> _Data section_
********************

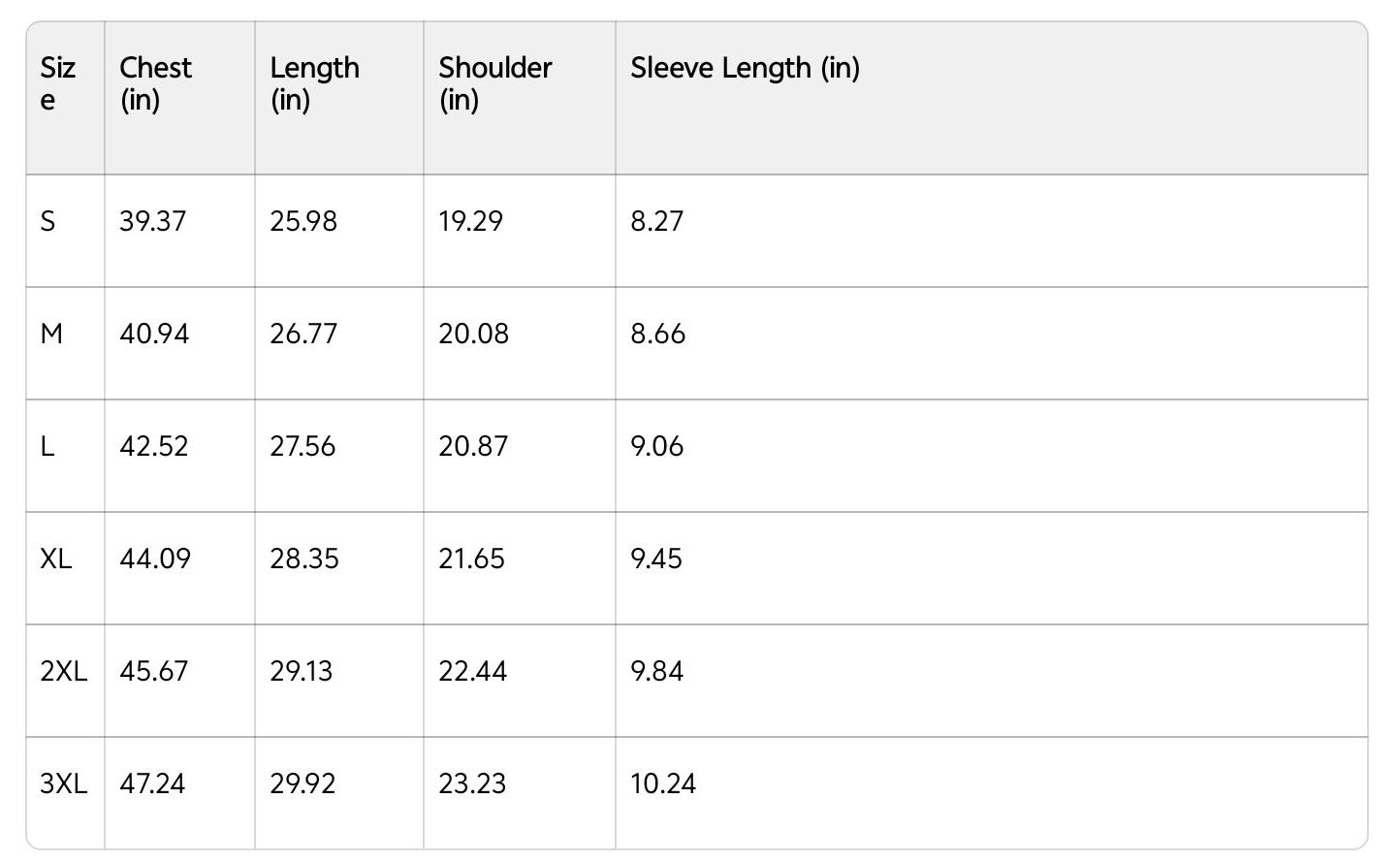The height and width of the screenshot is (862, 1400).
Task: Select the XL size row label
Action: pos(56,559)
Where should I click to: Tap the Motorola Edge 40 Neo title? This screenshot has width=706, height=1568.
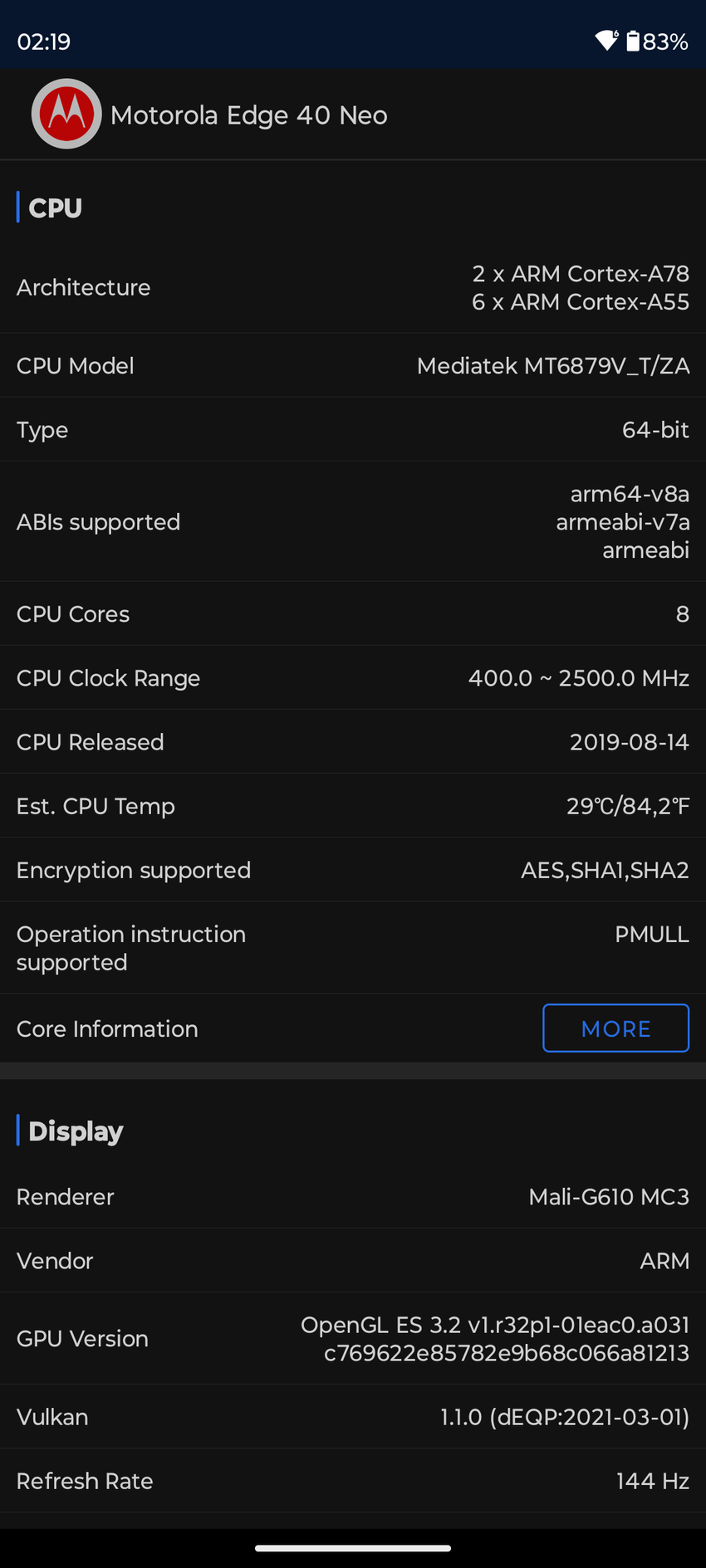(x=248, y=115)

********************

Every line from the one holding "Where should I" to the last line of the listing above, inclusive, must appear exactly as written, and no picture may appear.

> _Result for this exercise_
Where should I click to: Tap the Motorola Edge 40 Neo title? This screenshot has width=706, height=1568.
(x=248, y=115)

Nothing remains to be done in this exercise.